« Les images IA ont toujours l’air fake. » Je l’entends chaque semaine. En formation, dans les commentaires, dans les groupes Facebook de solopreneurs. Tout le monde et sa mère a un avis là-dessus.

Sauf que le problème est peut-être devant l’écran, pas dedans.

2,1 %. C’est tout.

Une étude menée auprès de 937 adultes américains a analysé leurs prompts. Résultat : seulement 2,1 % contenaient de l’information contextuelle supplémentaire. Voici l’étude.

Deux virgule un pour cent.

Autrement dit : on donne trois mots à l’IA, et on lui reproche ensuite d’avoir produit quelque chose de générique.

« Une femme d’affaires dans un bureau moderne »

Prends ce prompt-là. C’est le genre de demande qu’on tape à la vitesse de l’éclair.

Mais c’est quoi ça, une femme d’affaires?

J’en suis une, et mon uniforme officiel c’est un hoodie et un café refroidi. Aucun tailleur, aucune poignée de main devant une baie vitrée.

Elle a quel âge? Elle porte quoi? Elle a quelle expression sur le visage? Elle est debout, assise, en mouvement? Et le bureau moderne, c’est du verre et du blanc froid, ou du bois et des plantes qui meurent tranquillement dans le coin?

Tu ne l’as pas dit.
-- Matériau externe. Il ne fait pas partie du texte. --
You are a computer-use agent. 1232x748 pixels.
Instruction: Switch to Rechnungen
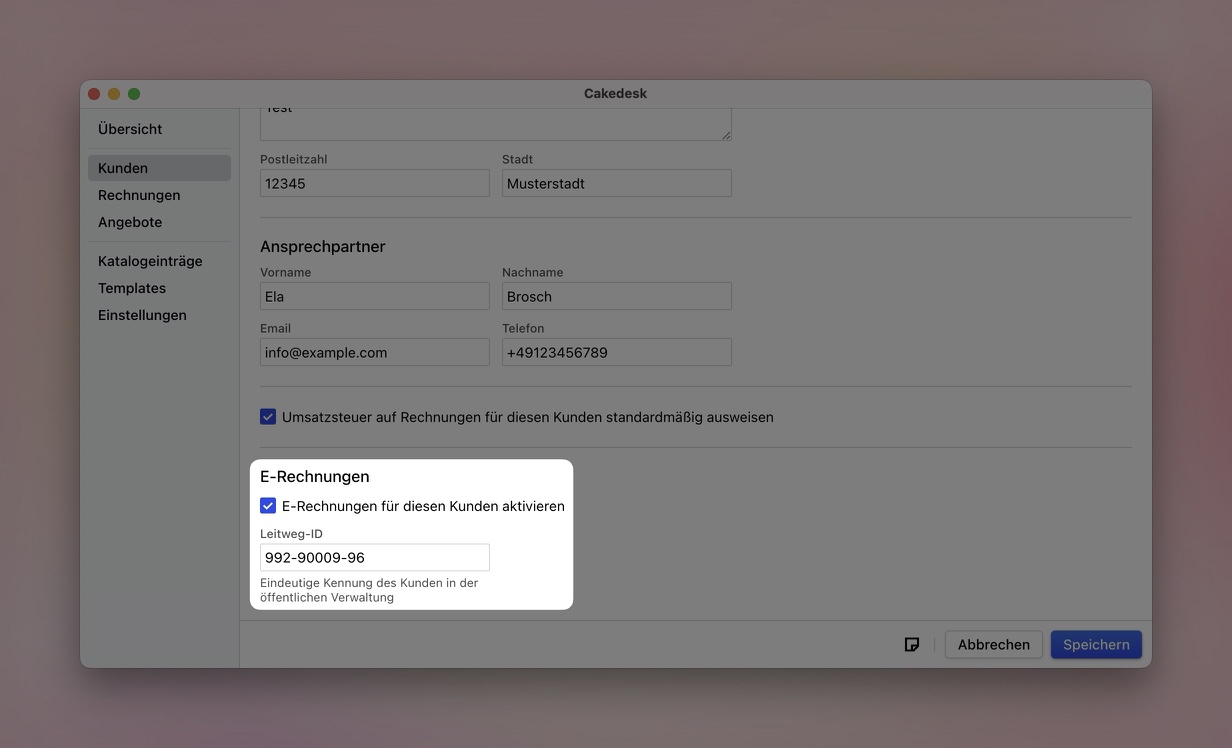tap(138, 195)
Donc l’IA a décidé pour toi.

Ce qui se passe quand ton prompt est vague

Quand tu laisses des trous, l’IA les remplit avec ce qui est le plus statistiquement probable. Pas ce qui est vrai. Pas ce qui te ressemble. Ce qui est le plus fréquent dans ses données.

Autrement dit : le cliché. Le stéréotype amplifié x1000.

Blazer noir. Chemise blanche. Cheveux parfaits. Affiche « DISCIPLINE / FOCUS / SUCCESS » au mur. Tasse « Boss Lady » sur le bureau. On l’a tous déjà vue passer, cette image-là.

Et les chances sont que ta femme d’affaires générique soit blanche, mince et dans la trentaine. Pas par hasard : c’est ce que l’IA voit le plus souvent dans ses données. J’en ai fait toute une expérience dans cet article sur les biais des IA, où j’ai généré des portraits de femmes montréalaises de 1980 à 2025.

C’est exactement ça qui donne aux images ce look reconnaissable à 2 km : générique, stéréotypé, immédiatement classé « image IA » par ton cerveau.

Ce n’est pas un bug de l’outil. C’est une conséquence directe de ton manque de contexte.

Le truc simple : va voler des idées sur Pinterest

Avant même d’écrire ton prompt, ouvre Pinterest et cherche ton idée.

Choisis quatre ou cinq images qui ressemblent vraiment à ce que tu as dans la tête. Pas « ça fait la job ». Vraiment.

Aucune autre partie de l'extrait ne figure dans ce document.